I’m still a writer, or trying to be. I’ve never wanted to be a director, but I want to direct this. There’s magic in film. It does things no other medium can do. This story is personal, and there are truths in it I want to tease out. In so much of my work, all of that happens in my head, my notebook. It’s a new experience for me to open it up, to share the process with others. I’m learning a lot. It’s good.
I’ve called this pt.1 because I’ll wrote more about this along the way. Same Bat time, folks, same Bat channel.

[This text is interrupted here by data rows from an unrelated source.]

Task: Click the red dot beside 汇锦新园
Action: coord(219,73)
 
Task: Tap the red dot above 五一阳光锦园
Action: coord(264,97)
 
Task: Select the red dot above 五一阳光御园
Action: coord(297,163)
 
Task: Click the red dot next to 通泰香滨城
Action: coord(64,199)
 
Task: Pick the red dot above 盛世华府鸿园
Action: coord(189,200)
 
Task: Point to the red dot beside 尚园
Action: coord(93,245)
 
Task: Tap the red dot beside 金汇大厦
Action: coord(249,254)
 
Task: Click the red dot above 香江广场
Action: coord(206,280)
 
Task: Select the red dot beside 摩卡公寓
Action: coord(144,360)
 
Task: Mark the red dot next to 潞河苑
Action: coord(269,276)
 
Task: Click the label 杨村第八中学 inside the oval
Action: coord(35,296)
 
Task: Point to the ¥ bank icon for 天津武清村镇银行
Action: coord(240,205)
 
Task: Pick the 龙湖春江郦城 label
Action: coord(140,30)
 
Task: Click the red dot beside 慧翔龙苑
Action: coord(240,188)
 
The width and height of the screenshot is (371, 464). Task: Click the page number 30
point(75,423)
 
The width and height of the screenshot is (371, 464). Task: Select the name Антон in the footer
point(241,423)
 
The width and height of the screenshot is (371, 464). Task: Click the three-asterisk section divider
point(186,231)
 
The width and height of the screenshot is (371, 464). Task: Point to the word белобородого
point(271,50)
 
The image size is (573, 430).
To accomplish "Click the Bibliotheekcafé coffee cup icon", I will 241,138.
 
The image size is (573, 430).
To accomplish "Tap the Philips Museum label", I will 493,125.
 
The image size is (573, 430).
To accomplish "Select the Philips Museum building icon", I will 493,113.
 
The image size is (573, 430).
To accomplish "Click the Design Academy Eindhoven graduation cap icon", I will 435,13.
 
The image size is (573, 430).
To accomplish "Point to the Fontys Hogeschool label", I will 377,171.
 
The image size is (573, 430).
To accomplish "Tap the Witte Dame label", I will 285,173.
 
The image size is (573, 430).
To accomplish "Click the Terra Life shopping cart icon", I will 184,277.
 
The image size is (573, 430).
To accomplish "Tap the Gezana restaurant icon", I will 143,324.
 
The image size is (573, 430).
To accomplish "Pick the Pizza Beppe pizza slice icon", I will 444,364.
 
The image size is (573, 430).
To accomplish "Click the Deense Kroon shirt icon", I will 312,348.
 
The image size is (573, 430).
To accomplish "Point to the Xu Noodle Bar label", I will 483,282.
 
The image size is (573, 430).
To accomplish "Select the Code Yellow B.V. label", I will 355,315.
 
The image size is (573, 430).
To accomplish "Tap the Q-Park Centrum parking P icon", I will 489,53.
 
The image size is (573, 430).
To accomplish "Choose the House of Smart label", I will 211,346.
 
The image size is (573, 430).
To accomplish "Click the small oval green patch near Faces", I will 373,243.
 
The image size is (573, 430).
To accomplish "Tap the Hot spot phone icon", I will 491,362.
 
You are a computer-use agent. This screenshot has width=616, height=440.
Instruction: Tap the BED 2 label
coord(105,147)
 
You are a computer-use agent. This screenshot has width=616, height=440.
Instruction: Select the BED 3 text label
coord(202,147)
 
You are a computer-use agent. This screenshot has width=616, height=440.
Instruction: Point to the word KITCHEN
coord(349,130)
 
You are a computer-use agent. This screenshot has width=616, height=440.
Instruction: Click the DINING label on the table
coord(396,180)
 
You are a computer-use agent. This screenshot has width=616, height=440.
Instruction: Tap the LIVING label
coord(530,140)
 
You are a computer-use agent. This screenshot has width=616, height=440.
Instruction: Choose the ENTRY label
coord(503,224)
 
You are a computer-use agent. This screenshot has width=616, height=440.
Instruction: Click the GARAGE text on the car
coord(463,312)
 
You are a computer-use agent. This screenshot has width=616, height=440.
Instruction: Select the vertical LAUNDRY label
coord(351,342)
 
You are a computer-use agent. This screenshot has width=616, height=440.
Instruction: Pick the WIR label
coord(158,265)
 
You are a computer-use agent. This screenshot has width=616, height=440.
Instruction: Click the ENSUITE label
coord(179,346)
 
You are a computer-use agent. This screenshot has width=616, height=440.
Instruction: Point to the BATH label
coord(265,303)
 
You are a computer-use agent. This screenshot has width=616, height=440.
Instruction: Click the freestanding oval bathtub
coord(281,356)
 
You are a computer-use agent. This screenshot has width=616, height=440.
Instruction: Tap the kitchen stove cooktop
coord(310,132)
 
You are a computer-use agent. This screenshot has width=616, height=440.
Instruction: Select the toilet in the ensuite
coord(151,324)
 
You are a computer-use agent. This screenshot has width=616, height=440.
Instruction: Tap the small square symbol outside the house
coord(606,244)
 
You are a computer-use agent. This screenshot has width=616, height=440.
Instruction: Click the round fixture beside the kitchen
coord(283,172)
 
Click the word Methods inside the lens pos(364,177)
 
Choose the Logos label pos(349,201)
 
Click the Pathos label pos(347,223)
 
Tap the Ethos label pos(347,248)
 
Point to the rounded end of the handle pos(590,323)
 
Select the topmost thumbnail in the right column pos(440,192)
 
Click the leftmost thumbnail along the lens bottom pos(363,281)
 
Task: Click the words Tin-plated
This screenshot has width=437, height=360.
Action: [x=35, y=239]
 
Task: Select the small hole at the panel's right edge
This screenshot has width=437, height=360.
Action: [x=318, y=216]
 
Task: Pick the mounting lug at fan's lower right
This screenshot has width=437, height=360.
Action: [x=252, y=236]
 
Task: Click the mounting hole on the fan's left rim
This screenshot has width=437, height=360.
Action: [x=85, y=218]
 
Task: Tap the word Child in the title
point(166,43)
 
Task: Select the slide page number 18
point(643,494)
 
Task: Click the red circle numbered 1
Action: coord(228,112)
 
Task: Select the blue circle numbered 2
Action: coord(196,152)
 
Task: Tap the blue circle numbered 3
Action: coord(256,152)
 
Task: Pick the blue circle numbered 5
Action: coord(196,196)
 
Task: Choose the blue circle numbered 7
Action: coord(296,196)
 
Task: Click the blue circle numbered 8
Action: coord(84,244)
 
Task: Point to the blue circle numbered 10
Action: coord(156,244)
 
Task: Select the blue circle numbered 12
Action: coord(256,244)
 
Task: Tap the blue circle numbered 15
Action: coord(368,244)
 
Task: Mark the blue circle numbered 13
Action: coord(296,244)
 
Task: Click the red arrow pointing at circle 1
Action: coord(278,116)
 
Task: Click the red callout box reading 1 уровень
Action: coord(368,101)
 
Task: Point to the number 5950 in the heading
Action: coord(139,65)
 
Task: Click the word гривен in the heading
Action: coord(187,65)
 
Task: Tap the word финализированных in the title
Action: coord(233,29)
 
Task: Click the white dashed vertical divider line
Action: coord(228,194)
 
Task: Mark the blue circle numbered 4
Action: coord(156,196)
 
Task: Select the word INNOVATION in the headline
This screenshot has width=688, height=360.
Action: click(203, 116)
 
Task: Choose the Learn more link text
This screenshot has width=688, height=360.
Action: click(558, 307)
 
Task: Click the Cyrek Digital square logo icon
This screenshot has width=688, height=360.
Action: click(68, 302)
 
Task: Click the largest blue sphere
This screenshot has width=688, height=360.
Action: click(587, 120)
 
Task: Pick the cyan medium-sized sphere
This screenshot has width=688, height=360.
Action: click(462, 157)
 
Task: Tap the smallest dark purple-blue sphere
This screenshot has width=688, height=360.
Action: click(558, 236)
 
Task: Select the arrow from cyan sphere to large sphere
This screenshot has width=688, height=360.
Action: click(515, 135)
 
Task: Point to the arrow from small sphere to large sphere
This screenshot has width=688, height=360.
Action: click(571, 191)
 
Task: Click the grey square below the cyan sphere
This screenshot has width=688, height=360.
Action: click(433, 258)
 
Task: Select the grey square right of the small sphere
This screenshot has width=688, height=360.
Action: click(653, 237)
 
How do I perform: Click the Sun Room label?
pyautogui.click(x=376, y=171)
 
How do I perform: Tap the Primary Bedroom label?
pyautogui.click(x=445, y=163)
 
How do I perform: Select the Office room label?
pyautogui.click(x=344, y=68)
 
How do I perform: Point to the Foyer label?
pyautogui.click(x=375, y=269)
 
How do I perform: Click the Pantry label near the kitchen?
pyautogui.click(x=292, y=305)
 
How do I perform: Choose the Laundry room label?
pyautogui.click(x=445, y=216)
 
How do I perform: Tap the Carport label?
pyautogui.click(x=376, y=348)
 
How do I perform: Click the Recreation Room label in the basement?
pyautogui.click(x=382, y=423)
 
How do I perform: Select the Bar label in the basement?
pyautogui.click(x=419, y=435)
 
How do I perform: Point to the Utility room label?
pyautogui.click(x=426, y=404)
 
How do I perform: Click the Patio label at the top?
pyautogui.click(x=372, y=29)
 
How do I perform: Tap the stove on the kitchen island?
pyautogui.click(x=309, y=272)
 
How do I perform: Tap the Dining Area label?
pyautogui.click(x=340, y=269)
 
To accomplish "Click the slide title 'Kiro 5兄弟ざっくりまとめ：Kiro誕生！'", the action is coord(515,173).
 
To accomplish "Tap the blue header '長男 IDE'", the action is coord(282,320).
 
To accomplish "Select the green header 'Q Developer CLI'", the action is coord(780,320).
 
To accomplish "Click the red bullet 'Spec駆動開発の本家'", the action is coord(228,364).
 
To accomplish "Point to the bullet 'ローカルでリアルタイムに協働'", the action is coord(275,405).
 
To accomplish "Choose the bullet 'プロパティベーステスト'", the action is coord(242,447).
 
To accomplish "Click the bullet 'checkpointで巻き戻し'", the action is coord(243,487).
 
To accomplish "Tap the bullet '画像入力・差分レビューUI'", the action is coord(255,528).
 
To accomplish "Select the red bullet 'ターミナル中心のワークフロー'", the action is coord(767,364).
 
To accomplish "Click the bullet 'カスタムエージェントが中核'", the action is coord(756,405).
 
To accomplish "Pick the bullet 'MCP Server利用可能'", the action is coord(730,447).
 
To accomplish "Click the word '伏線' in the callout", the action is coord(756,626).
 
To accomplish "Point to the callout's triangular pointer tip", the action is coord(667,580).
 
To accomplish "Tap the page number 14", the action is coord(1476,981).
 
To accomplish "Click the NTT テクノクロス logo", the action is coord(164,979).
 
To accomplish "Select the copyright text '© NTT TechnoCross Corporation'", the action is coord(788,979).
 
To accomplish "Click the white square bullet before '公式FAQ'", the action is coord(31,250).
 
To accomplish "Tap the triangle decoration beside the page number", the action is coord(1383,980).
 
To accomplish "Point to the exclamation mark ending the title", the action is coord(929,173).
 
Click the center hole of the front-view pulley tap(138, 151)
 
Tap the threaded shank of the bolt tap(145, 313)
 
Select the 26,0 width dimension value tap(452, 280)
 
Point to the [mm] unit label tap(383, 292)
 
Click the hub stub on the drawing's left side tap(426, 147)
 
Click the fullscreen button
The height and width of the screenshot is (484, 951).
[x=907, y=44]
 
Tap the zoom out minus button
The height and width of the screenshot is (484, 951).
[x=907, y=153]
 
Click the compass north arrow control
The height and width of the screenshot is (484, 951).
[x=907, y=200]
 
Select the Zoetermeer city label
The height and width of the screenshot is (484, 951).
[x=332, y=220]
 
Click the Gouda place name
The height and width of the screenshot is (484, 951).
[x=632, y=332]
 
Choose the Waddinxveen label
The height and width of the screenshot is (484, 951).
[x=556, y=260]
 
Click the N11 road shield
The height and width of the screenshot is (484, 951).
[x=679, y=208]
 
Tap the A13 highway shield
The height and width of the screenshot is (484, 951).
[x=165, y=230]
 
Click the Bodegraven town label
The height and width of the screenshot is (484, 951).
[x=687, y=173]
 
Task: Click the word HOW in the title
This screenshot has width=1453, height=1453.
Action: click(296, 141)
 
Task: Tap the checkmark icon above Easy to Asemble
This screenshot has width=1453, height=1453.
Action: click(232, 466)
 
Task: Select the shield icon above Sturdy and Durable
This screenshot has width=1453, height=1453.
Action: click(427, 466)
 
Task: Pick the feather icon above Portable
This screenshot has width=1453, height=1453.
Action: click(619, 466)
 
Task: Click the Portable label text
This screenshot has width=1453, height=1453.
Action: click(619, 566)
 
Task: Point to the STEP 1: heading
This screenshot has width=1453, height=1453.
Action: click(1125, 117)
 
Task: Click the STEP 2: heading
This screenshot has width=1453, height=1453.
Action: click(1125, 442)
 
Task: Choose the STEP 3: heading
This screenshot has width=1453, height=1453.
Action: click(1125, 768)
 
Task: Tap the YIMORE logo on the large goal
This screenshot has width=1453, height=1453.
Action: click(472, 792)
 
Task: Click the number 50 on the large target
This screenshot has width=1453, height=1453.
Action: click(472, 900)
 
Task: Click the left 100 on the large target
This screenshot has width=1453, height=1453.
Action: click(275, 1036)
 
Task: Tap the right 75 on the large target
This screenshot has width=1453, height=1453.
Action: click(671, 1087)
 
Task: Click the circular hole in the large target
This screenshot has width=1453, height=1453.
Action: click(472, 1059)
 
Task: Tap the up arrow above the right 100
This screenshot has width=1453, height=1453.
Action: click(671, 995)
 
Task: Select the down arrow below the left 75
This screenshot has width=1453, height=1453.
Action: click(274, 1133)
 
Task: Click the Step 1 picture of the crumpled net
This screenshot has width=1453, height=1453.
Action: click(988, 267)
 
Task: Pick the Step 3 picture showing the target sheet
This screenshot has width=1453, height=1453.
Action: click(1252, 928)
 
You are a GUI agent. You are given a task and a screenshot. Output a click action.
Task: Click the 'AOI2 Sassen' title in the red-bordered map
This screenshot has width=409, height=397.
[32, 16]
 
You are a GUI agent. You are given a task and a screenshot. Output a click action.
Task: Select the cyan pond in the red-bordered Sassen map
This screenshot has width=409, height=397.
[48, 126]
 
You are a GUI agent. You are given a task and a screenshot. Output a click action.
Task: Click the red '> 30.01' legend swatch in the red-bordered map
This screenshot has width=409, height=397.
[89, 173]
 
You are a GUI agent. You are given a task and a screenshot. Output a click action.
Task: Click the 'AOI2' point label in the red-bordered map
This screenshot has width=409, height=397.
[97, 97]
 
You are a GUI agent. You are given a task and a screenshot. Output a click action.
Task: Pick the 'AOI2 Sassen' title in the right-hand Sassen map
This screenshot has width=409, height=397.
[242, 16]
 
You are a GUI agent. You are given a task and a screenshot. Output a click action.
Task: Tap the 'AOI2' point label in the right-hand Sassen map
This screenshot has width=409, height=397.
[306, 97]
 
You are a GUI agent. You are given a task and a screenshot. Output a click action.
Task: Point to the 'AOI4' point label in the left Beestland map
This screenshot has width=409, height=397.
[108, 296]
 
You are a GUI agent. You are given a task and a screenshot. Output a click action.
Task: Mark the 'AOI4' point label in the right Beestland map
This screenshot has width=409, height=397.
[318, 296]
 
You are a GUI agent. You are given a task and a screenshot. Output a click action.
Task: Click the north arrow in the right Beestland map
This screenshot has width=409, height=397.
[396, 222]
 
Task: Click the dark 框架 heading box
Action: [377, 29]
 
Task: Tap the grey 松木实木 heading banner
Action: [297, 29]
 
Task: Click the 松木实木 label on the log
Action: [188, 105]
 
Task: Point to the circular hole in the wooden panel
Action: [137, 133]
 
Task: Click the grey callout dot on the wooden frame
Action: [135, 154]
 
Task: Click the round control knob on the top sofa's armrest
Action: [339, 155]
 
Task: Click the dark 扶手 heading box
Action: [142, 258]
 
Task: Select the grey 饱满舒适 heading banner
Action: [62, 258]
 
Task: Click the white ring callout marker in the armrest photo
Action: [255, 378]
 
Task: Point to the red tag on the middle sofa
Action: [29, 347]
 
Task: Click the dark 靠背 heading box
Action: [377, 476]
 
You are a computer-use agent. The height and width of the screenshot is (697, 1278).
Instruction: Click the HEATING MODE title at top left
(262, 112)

I’ve recently taken up chess again, years after learning the rules as a kid, and wanted to take a moment to share a quick observation:
Chess speaks the language of story.
This was an idle thought at first, but the more I unpacked it, the more connections I discovered. Like screenwriting, chess is a constant balance of multiple conflicts. Like all good antagonists, the opponent can’t be passive. They force the story, constantly shift the sway of the game, forcing plans to adapt or collapse under pressure. Chess is a game of change, of assimilated knowledge, of action and reaction. Like screenwriting, it demands sacrifices to reach the ending — the bigger the sacrifice, the greater the risk and the reward. Chess fosters courage. Like a good screenplay, chess strips away and resolves minor skirmishes as the bigger heft of story emerges. Like a good screenplay, all the pieces are on the board at the beginning. Like a good screenplay, every piece is important — a minor piece played early holds a crucial role at the end. Like a good screenplay, the final outcome comes down to one or two pieces, finely balanced at the end of the attrition. A seesaw of movements, each outdoing the last, building momentum or shoring up defence. Planning. Problem-solving. Acceptance. Final stands. Last gasp attacks. Forced to find and take the least-worst option. Simple mistakes — or opportunities seized and squandered. A lot of thinking and plenty of gut instinct. The ambiguous ending of a stalemate, or the binary of triumph and despair.
Regular readers will know I’m a big fan of an extended metaphor, but come on: there’s a lot there, right? The engines of chess are the engines of drama. There are questions over whether chess can actually change the cognitive function of the brain, but at the very least it’s teaching me conscious patterns of behaviour I find useful in my writing.
Writing with an update on my shortlisting for the IMDB/FilmBath Script To Screen award — thrilled to say that although I didn’t win, I was awarded an Honourable Mention for my work, and the judges identified my storytelling as a strength. I’ll dine out on that for a while. I’m equally pleased to say that the best script won — I was blown away by Katie McNeice’s short ‘Lambing’, about an intersex baby born to a farming family in rural Ireland. It was sparse, powerful, elegant and disarming, and I’m glad it won the award. I’m genuinely honoured to come second to such a brilliant story, and can’t wait to see the finished film.
I was looking forward to seeing the actors read my work, and here they are, with thanks — six students from the Bath Spa University acting degree with a live performance of A Bed For The Boy:
Equally and wonderfully nerve-wracking, the judges then gave live feedback on the stories — here’s the excellent Andrea Gibb talking about my work.
Thanks to Andrea, Amma, Col and Holly — it’s been so brilliant to be involved with FilmBath and the award, and I couldn’t ask for more.